--- START ---
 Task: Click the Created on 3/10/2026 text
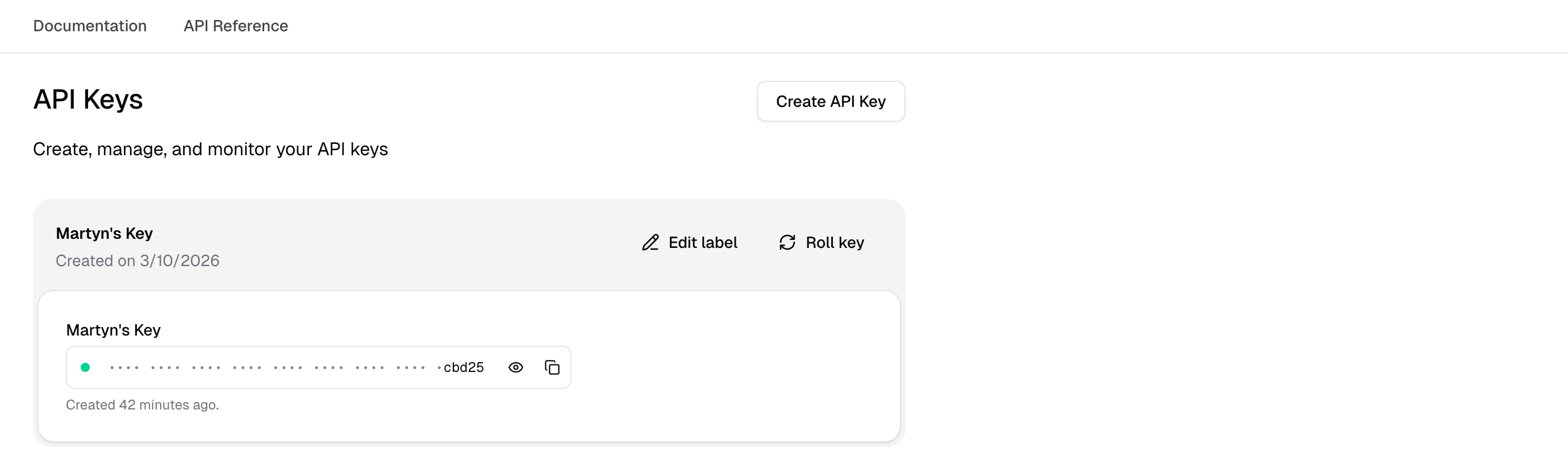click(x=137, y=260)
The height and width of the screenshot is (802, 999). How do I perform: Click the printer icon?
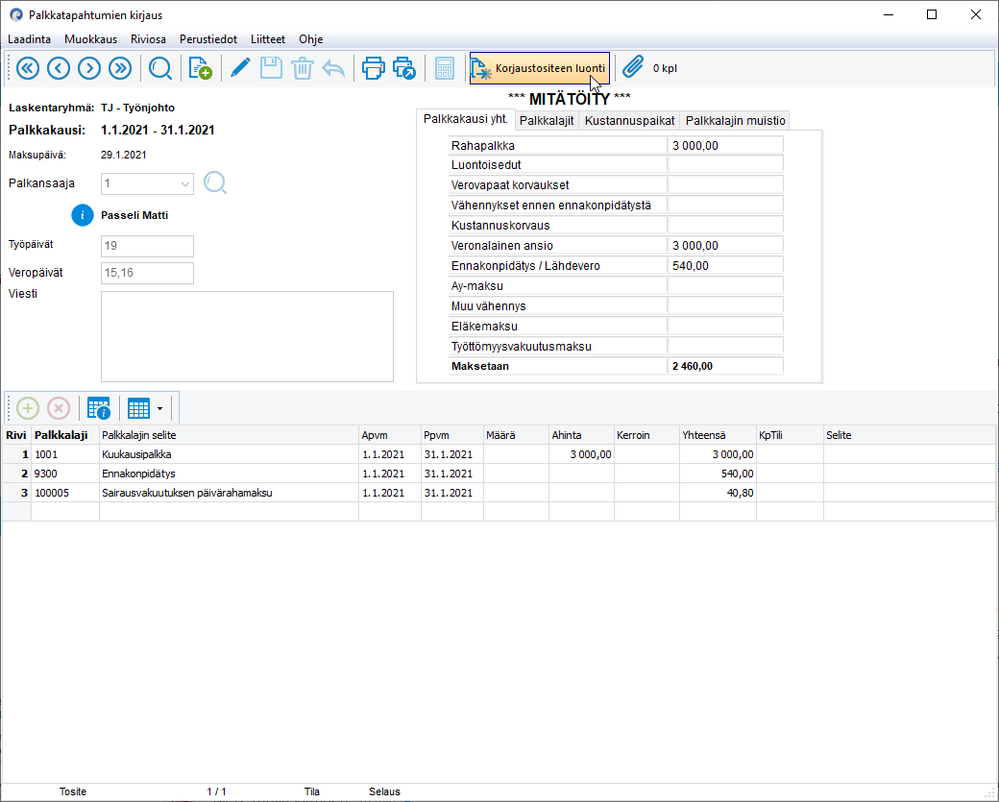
--- END ---
--- START ---
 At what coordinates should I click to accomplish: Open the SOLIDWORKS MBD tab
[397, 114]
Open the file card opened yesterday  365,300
--- END ---
● PROBLEM REQUIREMENTS: Above are the records; restate exactly the lines from the one containing "Task: Click the Created on 3/10/2026 text" through the one containing "The height and", keeping pictures out.

● EXERCISE OUTPUT:
 Task: Click the Created on 3/10/2026 text
click(x=137, y=260)
The height and width of the screenshot is (802, 999). How do I perform: Click the printer icon?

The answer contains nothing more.